Непостижимо! Всю жизнь преклоняться перед движением, а теперь ты чувствуешь себя в раю в этот миг покоя, когда и солнце в этом синем неподвижном небе остановилось, замерло, прижавшись к окну, такое маленькое и недосягаемое. Словно сейчас разрушился и ушел куда-то в дооткрытие великий закон искусства — движение. Неужели все, что постигла человеческая мыcль в искусстве, сквозь поиски и борьбу в мечущемся сердце творца, в руках природы, а ты, как загнанный заяц в зубах зверя, сквозь нарушенный ум сотен творцов, постигших истину и, не выдержавших этого напряжения, сошедших с ума, не достигнув ее и унесших с собой…

Так неужели все, чему ты отдал свою жизнь, обман, розовый обман мечты и страстных желаний, бурлящих в крови – и все это продолжение, как отголоски некой тайны природы. И то имя, которым тебя назовут люди после твоей смерти — слова, слова, и нет в них тайны мира, которую всю жизнь свою стремится познать человек. И только на миг, думая, что постиг ее, чувствует себя счастливым, втайне ощущая себя творцом чего-то непостижимого, запретного.

И великий Данте ошибался много веков назад, как теперь ошибаешься ты, и осознал это лишь в конце своей жизни, стариком, не способным держать перо в руках. И если ты и нашел сейчас новую истину, опровергающую старую, отбросишь ее, ибо нет правила, которые нельзя было переступить во имя shoner (более прекрасного), как сказал великий Бетховен.

Но у тебя уже нет на это сил. Да и как можно поверить, что человечество ошибалось на протяжении всей своей истории, что идеи Эпикура, поглотившие мысль человечества, увели его в неведомом направлении и ввергли в неведомый обман. Почему же тогда движется к прогрессу жизнь, почему же из всех богатств, которые уносит с собой человечество в будущее — оно им так дорожит и ценит — движение.

Слепота людских умов.

Но жизнь развивается и подтверждает истину, которую выстрадал всей своей жизнью Роден: «Мир будет счастлив только тогда, когда у каждого человека будет душа художника. Искусство – прекрасный урок искренности, это отражение сердца художника на всем, чего оно касается».

Но, может, наше высшее богатство – мышление – раздвоилось, и жизнь нашего тела и разума разошлись настолько, что мы уже не замечаем, где вымысел, а где реальность, и вымышленная разумом красота поглотила в себе все беды и заботы нашей настоящей жизни. А ты, Бодлер, как религию, как обман, взываешь и зовешь с амвона своего сердца: «Мечтай! Безумству фантастов и дерзость разума уступит красоте!» И тянутся, тянутся люди к вымыслам, запутываясь в сетях непостижимой мечты. И несбыточность превращает их в стариков, разрушает тело, и губит преждевременно, забыв о жизни настоящей здесь, на земле. И ты сам, удел которого гнаться за вымышленной красотой в своих творениях, забыв о личной жизни – все это обман. И только теперь, когда готовишься покинуть мир, уйти ни во что – вдруг осознаешь, что все то, чему ты так самоотверженно служил – все обман, обман…

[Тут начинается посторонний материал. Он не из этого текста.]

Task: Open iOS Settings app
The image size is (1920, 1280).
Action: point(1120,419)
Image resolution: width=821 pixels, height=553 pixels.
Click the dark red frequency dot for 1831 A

Ты тяжело поднял руки, прижал мозолистые ладони к разгоряченным щекам, словно обжигаясь, подул на них и обхватил голову. Лоб холодный как родник, и где-то под большим пальцем медленно прорывается сквозь тяжесть рук и пульсирует вздувшаяся на виске вена. Остановившимися глазами смотришь в окно.

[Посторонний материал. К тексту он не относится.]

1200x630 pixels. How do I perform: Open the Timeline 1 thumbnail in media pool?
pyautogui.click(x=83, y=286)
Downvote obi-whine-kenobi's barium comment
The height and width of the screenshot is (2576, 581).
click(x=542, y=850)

Солнце ускользает, в верхнем углу окна чуть пламенеет еще круглый раскаленный диск, и, преломляясь в кривом стекле, лучи горят красками непостижимых расцветок и приводят в безумие художников. В погоне за их открытием, они забывают о себе, о жизни, о людях, о мире, полном радости и бесконечности – их захватывает неразрешимая гармония красок мира, в поисках которых нет конца. И один из самых гармоничных среди них Исаак Левитан метался по всей России, спеша запечатлеть на холсте их неуловимую изменчивость и вечную новизну. Ясный свет заливает его полотна, но даже и в самой совершенной картине он, отдавший всю свою жизнь проникновению в его глубину, остался нерешенным.

Но и свет – это движение, и движение этого света озарено радостью, которая помогает нам верить в счастье. И тогда понимаем, что жизнь может быть еще прекраснее, чем тогда, когда она предстает перед нами в лучших творениях. Это заставляет нас двигаться и искать. Воздух – вот что самое главное в искусстве, и то, что мало кто замечает, глубина.

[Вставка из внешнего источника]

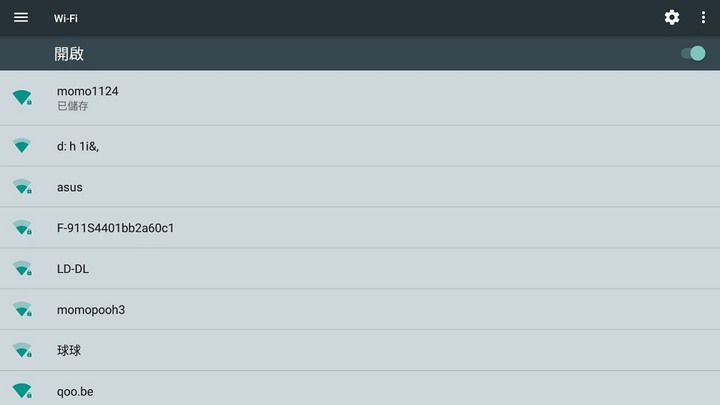
Task: Turn off the Wi-Fi switch
Action: [x=693, y=53]
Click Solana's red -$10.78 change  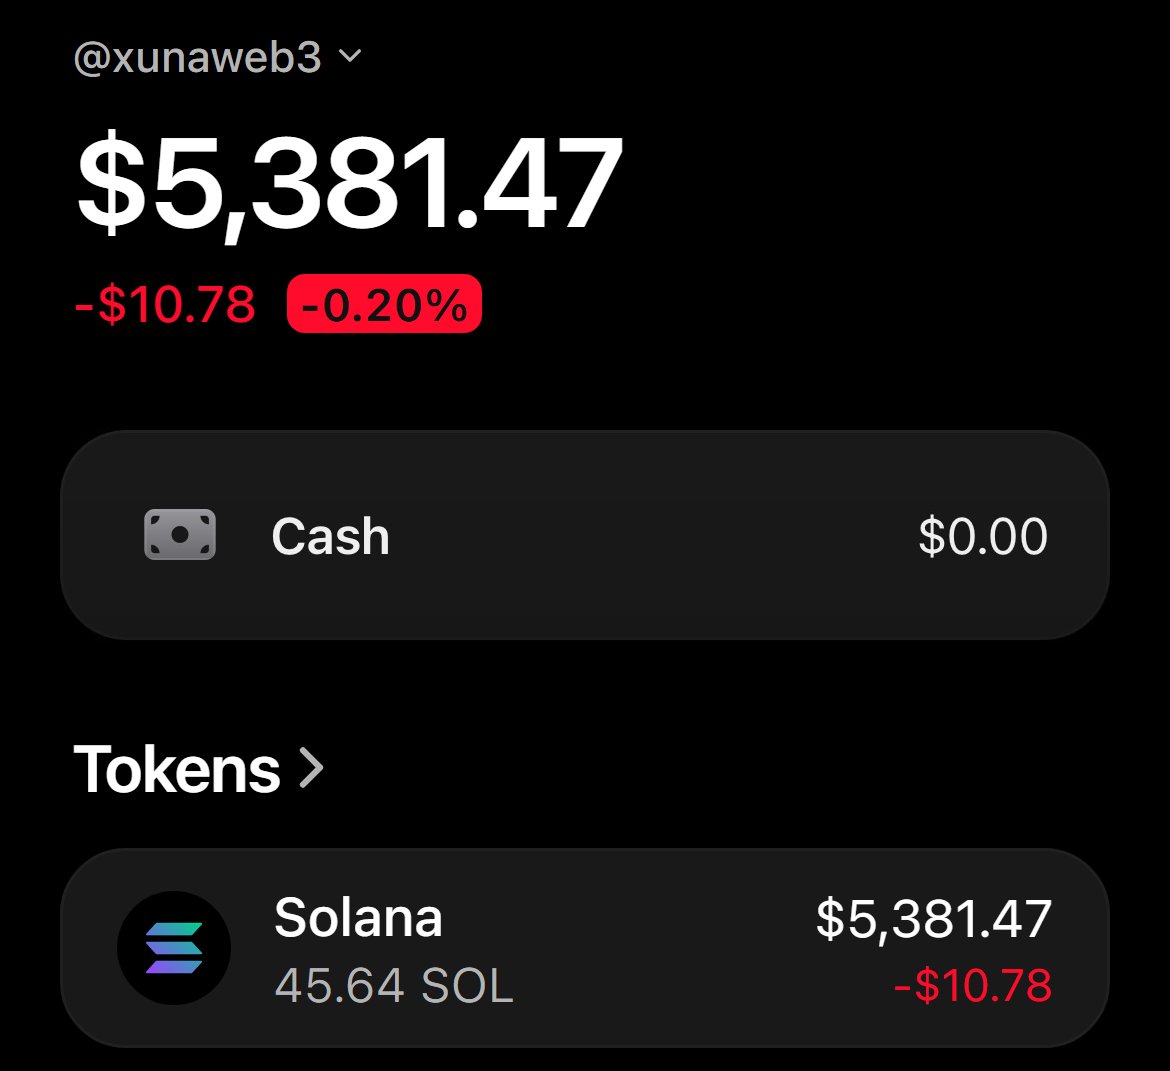click(972, 985)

Как хочется встать и потрогать трепещущие блики преломленного в стекле солнца на темной драпировке стены. Но солнце исчезло за окном. Небо стало легким и голубым. Вот таким и должно быть небо, а его почему-то изображают эмалевым и твердым.

Неотрывно глядя в окно, ты медленно и свободно поднимаешься, и это кажется таким простым и легким, не задумываясь, словно в не ушедшем навсегда от тебя детстве. А может быть, сейчас нет тела, а весь ты – это мысли, которые будоражатся в тебе и тянут вдаль к этому светлому небу, и вздымают над крышами домов, над городом. Взгляд твой замирает на сверкающем в лучах солнца облаке — оно видится тебе воплощением покоя, и ты видишь, словно впервые, в этот странный неожиданный день, который начался солнцем и сомнениями, как необычно оно возвышается над городом – это симфония света и тени. Неужели исчезнет оно, которое сейчас и есть воплощение красоты?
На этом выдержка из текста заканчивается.